Ces installations classées « secret défense » sont elles indispensables ou impensables, si on tient compte de leur vétusté, des incidents à répétition, plus de 1000 pour l’année 2010 ?
PIERRELATTE (Drôme) – Au loin, deux gigantesques tours réfrigérantes et leur panache de vapeur. A l’entrée, pistolet à la ceinture, des gardes contrôlent les accès. Entre les deux, les 650 ha de la plate-forme Areva du Tricastin, plus important site d’enrichissement d’uranium en Europe.
« Ce site intégré unique », classé confidentiel défense, couvre « toutes les étapes de la production », jusqu’au démantèlement des installations nécessaires à la fabrication de combustible pour réacteurs nucléaires civils, expliquent à l’AFP les responsables de la communication de la plate-forme, spécialisée dans la chimie de l’uranium.En bordure du Rhône, entre Drôme et Vaucluse, 3.000 salariés – plus de 7.000 avec les sous-traitants et EDF, qui exploite la centrale nucléaire voisine – sont employés par les six filiales d’Areva présentes sur le site, le coeur du dispositif étant constitué des usines d’Eurodif et de la SET (Société d’enrichissement du Tricastin).
Vacarme assourdissant, chaleur étouffante, couloirs si longs que les employés, vêtus de combinaisons vertes, masque à gaz en bandoulière, s’y déplacent à vélo: l’usine George-Besse I d’Eurodif, désormais en fin de vie, a durant plus de 30 ans assuré jusqu’à « un quart de la capacité mondiale » d’uranium enrichi, par la méthode dite de diffusion gazeuse.
A quelques encablures, flambant neuve, juchée sur une butte anti-inondation, sa façade percée de grosses canalisations aux couleurs vives lui conférant des airs de centre Georges-Pompidou, l’usine Georges-Besse II opérée par la SET prendra peu à peu le relais, enrichissant le minerai par centrifugation, méthode plus économe en énergie.
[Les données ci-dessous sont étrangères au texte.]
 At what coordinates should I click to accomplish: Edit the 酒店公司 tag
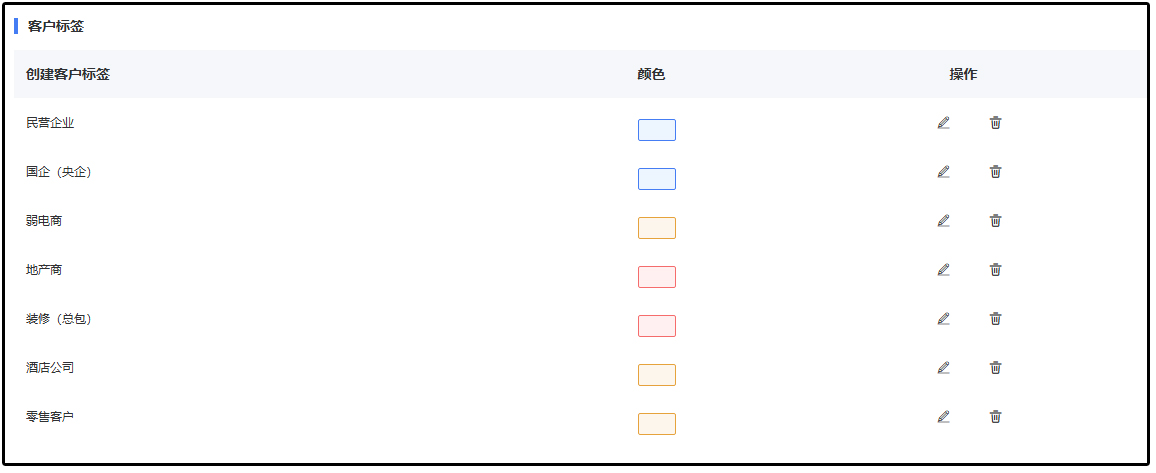coord(943,368)

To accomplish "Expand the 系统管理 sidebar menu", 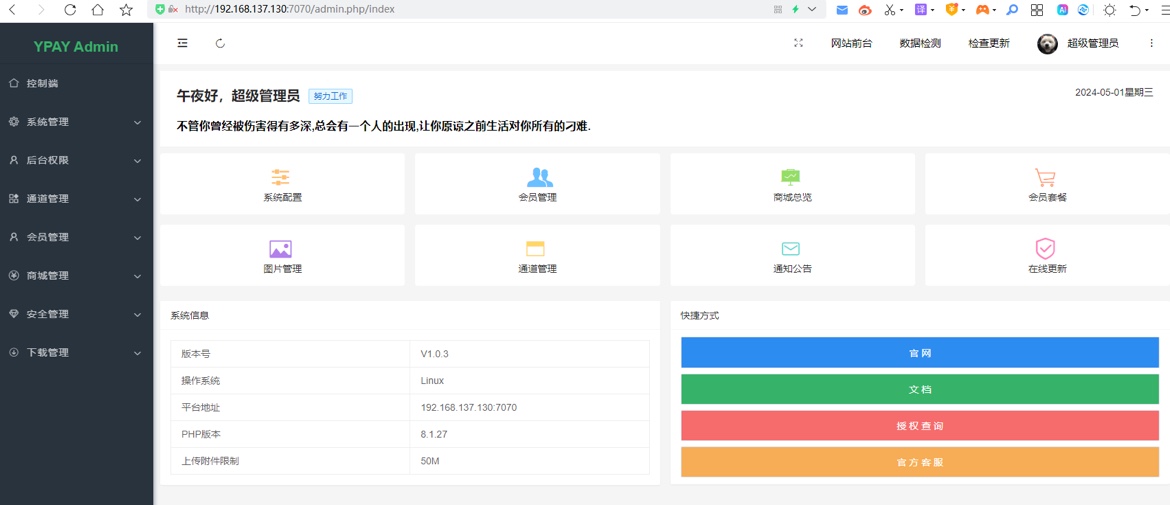I will (76, 122).
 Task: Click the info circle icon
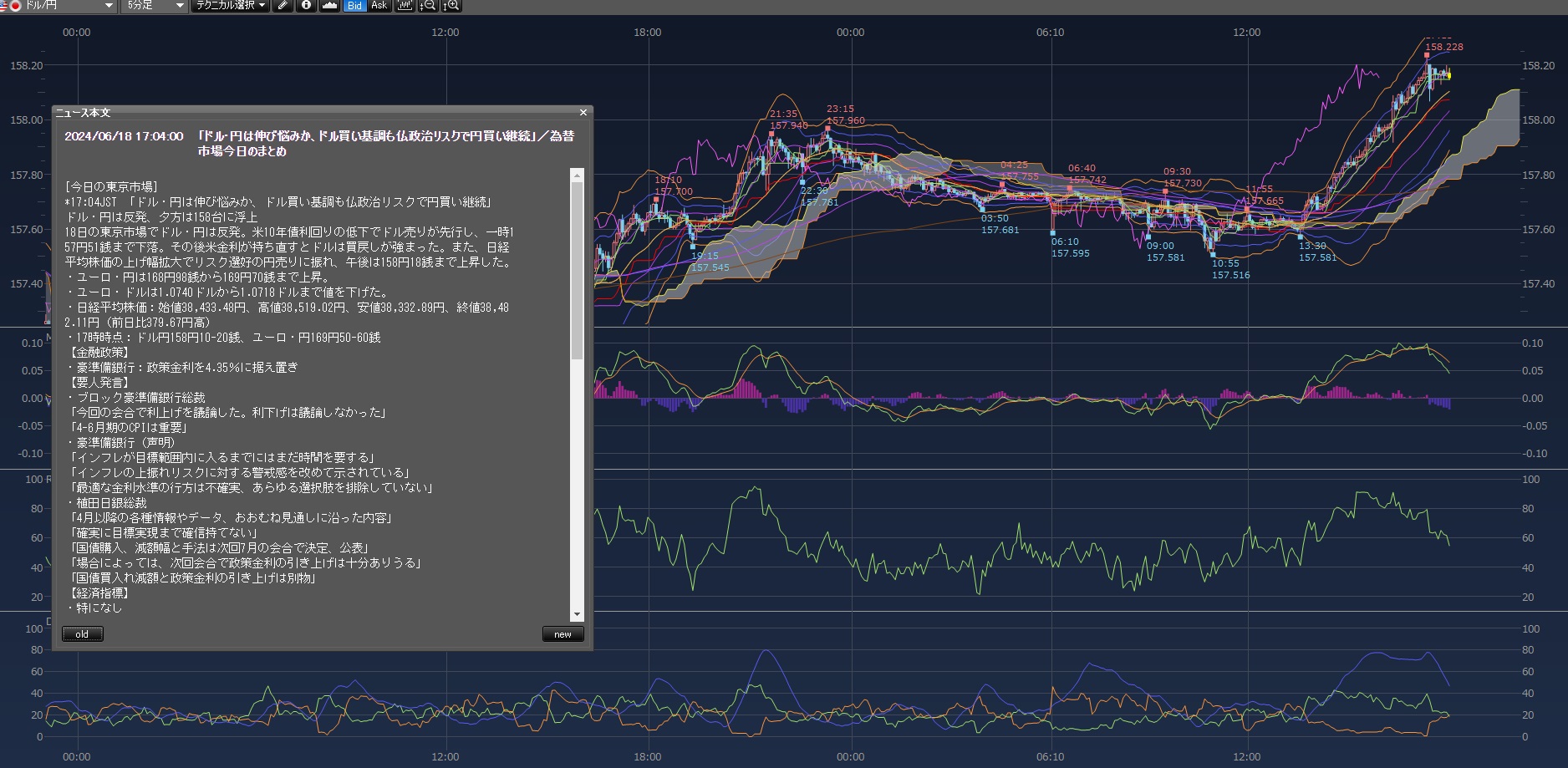click(x=306, y=6)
Egalement présents sur le site, la Socatri – qui avait défrayé la chronique en 2008 lorsque 74 kg d’uranium avaient été répandus dans le milieu naturel – chargée du démantèlement des matériels et du traitement des effluents, ainsi qu’Areva NC, qui intervient sur les déchets, ou encore la Comurhex (transformation de l’uranium en hexafluorure), sans oublier la centrale EDF et ses quatre réacteurs.
Une telle concentration d’activités nucléaires représente-t-elle un risque radiologique particulier ?
« Vous savez, la radioactivité est présente à l’état naturel », minimisent invariablement les interlocuteurs sur place, rappelant par ailleurs que l’uranium ne devient hautement radioactif qu’après avoir été irradié dans un coeur de réacteur.
Le véritable risque admis est plutôt chimique: l’hexafluorure d’uranium, gaz à partir duquel est produit l’uranium enrichi, est en effet fortement toxique. « Tout le site est organisé à partir de ce risque-là », confirme le Dr Michel Carles, médecin du travail.
Ce que craint Roland Desbordes, président de la Criirad (Centre de recherche indépendant sur la radioactivité), c’est l’accumulation d’éléments radioactifs, la vétusté de certaines installations et « l’effet domino ».
« Indépendamment, c’est faiblement radioactif, mais en activité totale, vu les tonnages, on est en présence de l’équivalent de plusieurs coeurs de réacteurs », affirme-t-il. En outre, « il y a de vieilles installations, pas toujours aux normes anti-sismiques et anti-inondations », selon lui.
Il alerte enfin sur « l’effet domino », dû à la proximité d’installations chimiques et nucléaires, lequel verrait un incident sur une partie du site atteindre en cascade des équipements sensibles.
A M. Desbordes qui estime qu' »on a eu beaucoup de chance jusque-là », les autorités du site répondent « respect des normes », « prévention » et « formation ».